The annual Data Science Bowl hosted by Booz Allen Hamilton and Kaggle is based on the premise that crowdsourced solutions can be used to solve some of our world’s most complex problems. This year, the focus was on heart health – an issue of critical importance worldwide. In the U.S. alone, one person is diagnosed with heart disease every 43 seconds. It typically takes 20 minutes to have an MRI analyzed and a diagnosis delivered. However, this year’s Bowl managed to create an algorithm that allows your doctor to receive your results and prognosis in real-time.
The entrants in the Data Science Bowl – people from all walks of life and careers – were challenged to automate the process of analyzing MRI images. The National Heart, Lung and Blood Institute (NHLBI) provided the data for the competition – more than 1,000 MRI images from a broad sample set, including individuals of different ages and genders. Despite the diversity and complexity of the sample set, more than 993 participants responded to the challenge. Working individually and in teams, more than 1,390 algorithms were submitted for consideration. The winning algorithm was built by Qi Liu and Tencia Lee; hedge fund analysts and self-described quants who have no medical experience and yet were able to create an algorithm that had an accuracy rate on par with the human eye.

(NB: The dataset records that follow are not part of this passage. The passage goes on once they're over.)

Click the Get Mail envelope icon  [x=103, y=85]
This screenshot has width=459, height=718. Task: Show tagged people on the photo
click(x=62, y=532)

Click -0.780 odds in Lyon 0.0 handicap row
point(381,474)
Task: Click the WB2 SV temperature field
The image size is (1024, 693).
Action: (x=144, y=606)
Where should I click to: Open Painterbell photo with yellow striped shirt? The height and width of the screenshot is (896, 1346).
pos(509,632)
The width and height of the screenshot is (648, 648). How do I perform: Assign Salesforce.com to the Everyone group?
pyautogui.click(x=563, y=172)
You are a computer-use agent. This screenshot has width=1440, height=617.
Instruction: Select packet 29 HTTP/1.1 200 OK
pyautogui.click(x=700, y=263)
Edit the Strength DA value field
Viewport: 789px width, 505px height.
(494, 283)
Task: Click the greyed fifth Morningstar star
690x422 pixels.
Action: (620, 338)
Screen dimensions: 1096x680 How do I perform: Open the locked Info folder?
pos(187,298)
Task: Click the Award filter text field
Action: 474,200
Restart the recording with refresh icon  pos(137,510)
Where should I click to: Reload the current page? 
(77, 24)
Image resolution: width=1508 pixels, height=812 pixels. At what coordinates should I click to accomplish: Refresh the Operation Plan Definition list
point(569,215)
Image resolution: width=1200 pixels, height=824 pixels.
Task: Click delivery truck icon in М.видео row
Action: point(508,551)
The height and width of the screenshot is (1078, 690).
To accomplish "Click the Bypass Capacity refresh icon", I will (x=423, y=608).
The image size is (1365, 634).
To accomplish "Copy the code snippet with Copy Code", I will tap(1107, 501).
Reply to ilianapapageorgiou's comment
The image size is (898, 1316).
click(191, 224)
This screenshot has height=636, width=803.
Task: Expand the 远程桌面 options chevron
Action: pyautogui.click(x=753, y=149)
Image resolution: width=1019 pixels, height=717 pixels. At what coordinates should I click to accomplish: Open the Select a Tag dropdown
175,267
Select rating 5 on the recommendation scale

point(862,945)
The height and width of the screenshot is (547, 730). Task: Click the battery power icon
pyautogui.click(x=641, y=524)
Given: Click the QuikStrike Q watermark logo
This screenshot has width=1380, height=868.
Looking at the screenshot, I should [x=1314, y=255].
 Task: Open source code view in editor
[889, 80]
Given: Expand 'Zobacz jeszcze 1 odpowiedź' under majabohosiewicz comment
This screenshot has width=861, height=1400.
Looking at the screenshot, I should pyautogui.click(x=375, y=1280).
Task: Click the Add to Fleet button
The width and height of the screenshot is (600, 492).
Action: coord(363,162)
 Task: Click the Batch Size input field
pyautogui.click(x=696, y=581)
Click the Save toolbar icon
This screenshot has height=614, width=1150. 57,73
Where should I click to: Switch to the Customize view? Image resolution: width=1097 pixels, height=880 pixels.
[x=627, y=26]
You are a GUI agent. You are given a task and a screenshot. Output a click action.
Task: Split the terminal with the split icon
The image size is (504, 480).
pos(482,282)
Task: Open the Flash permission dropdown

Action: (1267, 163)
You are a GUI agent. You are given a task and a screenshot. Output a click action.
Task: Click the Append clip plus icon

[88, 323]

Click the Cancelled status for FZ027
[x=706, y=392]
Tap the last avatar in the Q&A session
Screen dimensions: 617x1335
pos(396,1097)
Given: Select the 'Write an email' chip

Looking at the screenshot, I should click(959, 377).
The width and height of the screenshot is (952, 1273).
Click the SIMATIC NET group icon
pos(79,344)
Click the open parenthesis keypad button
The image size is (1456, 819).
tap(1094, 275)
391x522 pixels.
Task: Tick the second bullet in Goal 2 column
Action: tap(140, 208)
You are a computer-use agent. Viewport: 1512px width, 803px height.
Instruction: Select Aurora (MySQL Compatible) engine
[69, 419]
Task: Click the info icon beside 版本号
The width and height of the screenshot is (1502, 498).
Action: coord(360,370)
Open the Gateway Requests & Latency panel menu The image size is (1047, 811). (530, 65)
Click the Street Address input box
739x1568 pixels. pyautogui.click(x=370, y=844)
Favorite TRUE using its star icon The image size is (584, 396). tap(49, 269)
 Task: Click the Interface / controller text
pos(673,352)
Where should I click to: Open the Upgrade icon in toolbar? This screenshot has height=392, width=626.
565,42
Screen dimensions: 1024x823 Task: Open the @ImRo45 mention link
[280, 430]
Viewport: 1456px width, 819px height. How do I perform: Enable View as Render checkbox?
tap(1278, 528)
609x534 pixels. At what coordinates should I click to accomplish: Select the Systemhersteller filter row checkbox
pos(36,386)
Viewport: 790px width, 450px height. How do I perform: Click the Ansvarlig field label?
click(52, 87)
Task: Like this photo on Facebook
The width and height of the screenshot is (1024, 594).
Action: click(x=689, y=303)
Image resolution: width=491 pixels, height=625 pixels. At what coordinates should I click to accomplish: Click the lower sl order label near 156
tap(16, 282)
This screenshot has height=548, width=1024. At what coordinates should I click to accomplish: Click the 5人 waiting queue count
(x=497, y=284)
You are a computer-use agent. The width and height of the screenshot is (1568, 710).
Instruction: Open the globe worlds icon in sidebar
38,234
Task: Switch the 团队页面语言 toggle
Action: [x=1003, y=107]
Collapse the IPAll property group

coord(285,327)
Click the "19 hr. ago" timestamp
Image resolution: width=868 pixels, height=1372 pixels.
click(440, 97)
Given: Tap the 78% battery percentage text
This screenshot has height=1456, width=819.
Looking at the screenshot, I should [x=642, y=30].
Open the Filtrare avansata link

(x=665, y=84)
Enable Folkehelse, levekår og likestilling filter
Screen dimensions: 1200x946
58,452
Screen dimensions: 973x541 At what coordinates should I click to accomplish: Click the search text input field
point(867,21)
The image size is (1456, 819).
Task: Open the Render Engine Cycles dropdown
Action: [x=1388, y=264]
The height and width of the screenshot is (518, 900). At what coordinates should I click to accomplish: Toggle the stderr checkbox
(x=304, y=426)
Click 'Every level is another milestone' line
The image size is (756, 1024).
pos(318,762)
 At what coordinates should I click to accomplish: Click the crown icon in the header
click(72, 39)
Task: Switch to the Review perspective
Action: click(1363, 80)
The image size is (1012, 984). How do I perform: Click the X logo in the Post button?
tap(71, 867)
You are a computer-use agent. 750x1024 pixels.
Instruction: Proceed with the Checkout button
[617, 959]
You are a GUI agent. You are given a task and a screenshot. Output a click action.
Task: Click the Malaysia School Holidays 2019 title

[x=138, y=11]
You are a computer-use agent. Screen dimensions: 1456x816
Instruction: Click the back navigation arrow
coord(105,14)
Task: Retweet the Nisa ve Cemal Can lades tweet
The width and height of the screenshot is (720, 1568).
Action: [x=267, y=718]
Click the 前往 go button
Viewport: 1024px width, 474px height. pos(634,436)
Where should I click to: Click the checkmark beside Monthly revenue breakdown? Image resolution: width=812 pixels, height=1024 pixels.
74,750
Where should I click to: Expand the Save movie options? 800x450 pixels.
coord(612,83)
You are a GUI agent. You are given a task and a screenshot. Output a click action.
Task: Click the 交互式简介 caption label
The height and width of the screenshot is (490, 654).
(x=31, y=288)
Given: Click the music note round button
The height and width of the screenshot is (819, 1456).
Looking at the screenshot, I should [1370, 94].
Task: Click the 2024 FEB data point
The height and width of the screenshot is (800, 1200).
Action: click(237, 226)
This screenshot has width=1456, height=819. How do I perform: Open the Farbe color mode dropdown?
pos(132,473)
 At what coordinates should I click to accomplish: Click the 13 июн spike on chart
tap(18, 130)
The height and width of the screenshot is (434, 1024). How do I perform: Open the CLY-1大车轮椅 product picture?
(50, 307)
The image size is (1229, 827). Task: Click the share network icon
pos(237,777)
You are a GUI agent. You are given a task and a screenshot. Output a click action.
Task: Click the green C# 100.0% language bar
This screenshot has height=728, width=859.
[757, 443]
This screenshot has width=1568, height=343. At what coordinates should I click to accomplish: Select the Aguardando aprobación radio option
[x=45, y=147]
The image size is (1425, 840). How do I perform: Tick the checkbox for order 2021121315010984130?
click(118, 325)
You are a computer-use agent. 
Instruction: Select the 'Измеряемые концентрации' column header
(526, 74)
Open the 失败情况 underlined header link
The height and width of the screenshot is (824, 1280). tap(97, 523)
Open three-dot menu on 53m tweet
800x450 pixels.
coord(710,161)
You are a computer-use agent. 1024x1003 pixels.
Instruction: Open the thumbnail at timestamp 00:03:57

To do so, Liu and Lee used deep learning – an area of machine learning research that enables this type of complex image and data analysis. It’s a relatively new technique, one that would not have been possible a few short years ago.
“We gave the data science community a challenge of unprecedented complexity and importance for the second annual Data Science Bowl,” said Josh Sullivan, Senior Vice President, Booz Allen Hamilton. “This particular challenge was one that the medical community had not been able to solve. It needed to harness the power of crowdsourcing. The ability to bring together unique backgrounds, perspectives and expertise is what makes a data science team so effective and it’s what made the Data Science Bowl a success.”
Researchers at NHLBI will now begin working with the winning team to test the accuracy of the algorithm in different clinical environments. If proven effective, the long term goal would be to integrate it into existing technology and make it readily available for doctors across the country, pending FDA approval.
“Analyzing MRI scans is traditionally an expensive and incredibly time-consuming process for doctors to do manually,” said Michael Hansen, Ph.D., a NIH specialist in fast MRI techniques for real-time imaging and interventional procedures. “If we are successful in automating the process, we open up new possibilities. It could decrease costs, initially, but also enable new studies and research trials which were traditionally considered too expensive or labor-intensive.”
Liu and Lee met on Kaggle’s discussion forum. They were ranked eighth and ninth on the leaderboard respectively, and decided that they were stronger together than apart.
“The Data Science Bowl was the second competition that I participated in on Kaggle’s platform,” said Lee. “What drew me to the challenge was its inherent complexity. The data set had a lot of quirks that required us to think through unique scenarios and redirect our algorithm multiple times. In the end, we came to a solution that proved viable for multiple data sets, and we hope that it can have an impact on the way heart health is diagnosed.”
"This was one of the most difficult competitions that we’ve ever hosted on our site,” said Anthony Goldbloom, CEO of Kaggle. “And despite, or potentially because of, its complexity, the solving of this problem has resulted in a huge leap forward in the use of artificial intelligence (AI) for medical purposes. While it's fun and scientifically interesting to build algorithms and AI processes that win board games and game shows, this competition has created an algorithm that can help us diagnose heart failure, the biggest killer in the United States."
The second place prize for this year was awarded to team Kunsthart from Ghent University, members of which placed first in last year’s Bowl. Third place has been awarded to Julian DeWit, a freelance software designer and regular contributor to Kaggle competitions. The top three individuals and teams will receive a financial reward relative to their position in the rankings and will be given the opportunity to present their results at the 2016 GPU Technology Conference, an annual event hosted by Data Science Bowl partner NVIDIA. They will also meet with principal researchers at NHLBI to discuss their approach.